Nevertheless, I hope this answers your question.
This code will save a DataFrame
as a SINGLE CSV File on a local filesystem.
It was tested with Spark 2.4.0
with Scala 2.12.8
on an Ubuntu 18.04
laptop.
import org.apache.spark.sql.SparkSession
val spark =
SparkSession
.builder
.master("local[*]")
.appName("CSV Writter Test")
.getOrCreate()
import spark.implicits._
val df =
Seq(
("Alex", "2018-01-01 00:00:00", "2018-02-01 00:00:00", "OUT"),
("Bob", "2018-02-01 00:00:00", "2018-02-05 00:00:00", "IN"),
("Mark", "2018-02-01 00:00:00", "2018-03-01 00:00:00", "IN"),
("Mark", "2018-05-01 00:00:00", "2018-08-01 00:00:00", "OUT"),
("Meggy", "2018-02-01 00:00:00", "2018-02-01 00:00:00", "OUT")
).toDF("NAME", "START_DATE", "END_DATE", "STATUS")
df.printSchema
// root
// |-- NAME: string (nullable = true)
// |-- START_DATE: string (nullable = true)
// |-- END_DATE: string (nullable = true)
// |-- STATUS: string (nullable = true)
df.coalesce(numPartitions = 1)
.write
.option(key = "header", value = "true")
.option(key = "sep", value = ",")
.option(key = "encoding", value = "UTF-8")
.option(key = "compresion", value = "none")

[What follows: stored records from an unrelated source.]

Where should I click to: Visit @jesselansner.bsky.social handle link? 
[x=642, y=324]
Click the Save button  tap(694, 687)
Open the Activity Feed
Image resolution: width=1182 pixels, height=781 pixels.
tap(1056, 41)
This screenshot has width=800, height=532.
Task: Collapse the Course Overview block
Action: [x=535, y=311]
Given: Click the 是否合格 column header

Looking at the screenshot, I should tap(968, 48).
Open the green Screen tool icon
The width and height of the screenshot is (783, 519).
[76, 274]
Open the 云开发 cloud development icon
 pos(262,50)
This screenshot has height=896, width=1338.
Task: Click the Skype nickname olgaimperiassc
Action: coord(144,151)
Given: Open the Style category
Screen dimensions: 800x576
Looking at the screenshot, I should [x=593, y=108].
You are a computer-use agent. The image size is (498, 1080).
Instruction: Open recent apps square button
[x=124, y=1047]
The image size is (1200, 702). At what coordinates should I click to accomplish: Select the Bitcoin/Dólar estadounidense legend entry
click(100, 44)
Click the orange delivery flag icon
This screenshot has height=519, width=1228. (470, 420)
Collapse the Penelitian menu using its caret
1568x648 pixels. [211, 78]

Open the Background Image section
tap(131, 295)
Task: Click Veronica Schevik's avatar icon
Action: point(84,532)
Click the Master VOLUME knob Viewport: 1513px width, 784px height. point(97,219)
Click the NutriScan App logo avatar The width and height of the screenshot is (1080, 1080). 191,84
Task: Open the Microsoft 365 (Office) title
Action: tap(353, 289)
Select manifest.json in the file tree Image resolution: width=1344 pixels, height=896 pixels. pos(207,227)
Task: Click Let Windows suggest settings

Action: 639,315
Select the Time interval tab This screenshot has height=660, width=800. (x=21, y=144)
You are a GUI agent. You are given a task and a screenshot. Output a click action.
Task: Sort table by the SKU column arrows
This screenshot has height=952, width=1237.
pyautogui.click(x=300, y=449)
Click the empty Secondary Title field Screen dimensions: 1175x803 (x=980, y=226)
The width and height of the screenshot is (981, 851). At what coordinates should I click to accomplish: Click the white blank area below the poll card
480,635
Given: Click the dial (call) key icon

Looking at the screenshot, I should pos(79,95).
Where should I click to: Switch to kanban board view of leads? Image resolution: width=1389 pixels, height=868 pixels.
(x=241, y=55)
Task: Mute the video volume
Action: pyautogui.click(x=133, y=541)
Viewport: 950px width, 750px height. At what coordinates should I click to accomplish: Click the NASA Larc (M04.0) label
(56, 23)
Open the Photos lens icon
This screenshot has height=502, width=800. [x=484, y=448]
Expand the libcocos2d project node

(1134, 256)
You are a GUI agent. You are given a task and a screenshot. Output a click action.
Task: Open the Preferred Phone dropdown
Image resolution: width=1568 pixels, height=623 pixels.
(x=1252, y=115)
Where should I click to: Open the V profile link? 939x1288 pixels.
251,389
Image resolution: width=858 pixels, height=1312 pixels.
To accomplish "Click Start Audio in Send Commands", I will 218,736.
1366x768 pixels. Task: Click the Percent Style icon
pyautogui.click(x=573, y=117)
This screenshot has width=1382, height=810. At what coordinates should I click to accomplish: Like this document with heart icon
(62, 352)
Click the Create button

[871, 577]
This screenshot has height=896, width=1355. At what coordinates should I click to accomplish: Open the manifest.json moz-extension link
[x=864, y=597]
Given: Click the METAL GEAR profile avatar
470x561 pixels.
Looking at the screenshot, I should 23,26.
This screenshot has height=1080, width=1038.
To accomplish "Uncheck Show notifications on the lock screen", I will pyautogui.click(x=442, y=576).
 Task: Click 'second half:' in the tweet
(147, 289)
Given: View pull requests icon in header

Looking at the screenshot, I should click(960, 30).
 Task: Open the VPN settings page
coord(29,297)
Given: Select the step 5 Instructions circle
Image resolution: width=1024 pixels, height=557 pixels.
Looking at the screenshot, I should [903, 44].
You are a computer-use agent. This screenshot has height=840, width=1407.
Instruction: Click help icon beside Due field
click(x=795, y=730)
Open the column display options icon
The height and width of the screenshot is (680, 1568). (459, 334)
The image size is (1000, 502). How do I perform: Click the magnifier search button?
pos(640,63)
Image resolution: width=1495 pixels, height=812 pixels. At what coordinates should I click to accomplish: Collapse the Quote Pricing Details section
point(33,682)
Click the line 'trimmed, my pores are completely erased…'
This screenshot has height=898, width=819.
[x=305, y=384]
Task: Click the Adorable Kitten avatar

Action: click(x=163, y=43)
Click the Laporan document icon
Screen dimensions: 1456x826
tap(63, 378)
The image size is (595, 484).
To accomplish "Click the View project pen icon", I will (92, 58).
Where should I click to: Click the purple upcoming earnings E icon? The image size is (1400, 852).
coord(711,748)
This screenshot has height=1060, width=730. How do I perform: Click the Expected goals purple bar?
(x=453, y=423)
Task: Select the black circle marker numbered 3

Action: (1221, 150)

.mode(saveMode = "OVERWRITE")
.csv(path = "file:///home/balmungsan/dailyReport/") // Change the path. Note there are 3 /, the first two are for the file protocol, the third one is for the root folder.
spark.stop()
Now, let's check the saved file.
balmungsan@BalmungSan:dailyReport $ pwd
/home/balmungsan/dailyReport
balmungsan@BalmungSan:dailyReport $ ls
part-00000-53a11fca-7112-497c-bee4-984d4ea8bbdd-c000.csv _SUCCESS
balmungsan@BalmungSan:dailyReport $ cat part-00000-53a11fca-7112-497c-bee4-984d4ea8bbdd-c000.csv
NAME,START_DATE,END_DATE,STATUS
Alex,2018-01-01 00:00:00,2018-02-01 00:00:00,OUT
Bob,2018-02-01 00:00:00,2018-02-05 00:00:00,IN
Mark,2018-02-01 00:00:00,2018-03-01 00:00:00,IN
Mark,2018-05-01 00:00:00,2018-08-01 00:00:00,OUT
Meggy,2018-02-01 00:00:00,2018-02-01 00:00:00,OUT
The _SUCCESS
file exists to signal that the writing succeed.
Important notes:
- You need to specify the
file://
protocol to save to a local filesystem, instead of in HDFS.
- The path specifies the name of the folder to save the partitions of the file, not the name of the file, inside that folder there will one file per partition. If you want to read such file again with Spark, then you only need to specify the folder, Spark will understand the partition files. If not, I would recommend rename the file after - as far as I know, there is no way to control the name from Spark.
- If the df is too big to fit in the memory of just one node, the job will fail.
- If you run this on a distributed way (e.g. with master yarn), then the file will not be saved in the master node, but in one of the slave nodes. If you really need it to be in the master node, then you may collect it and write it with normal Scala as Dmitry suggested.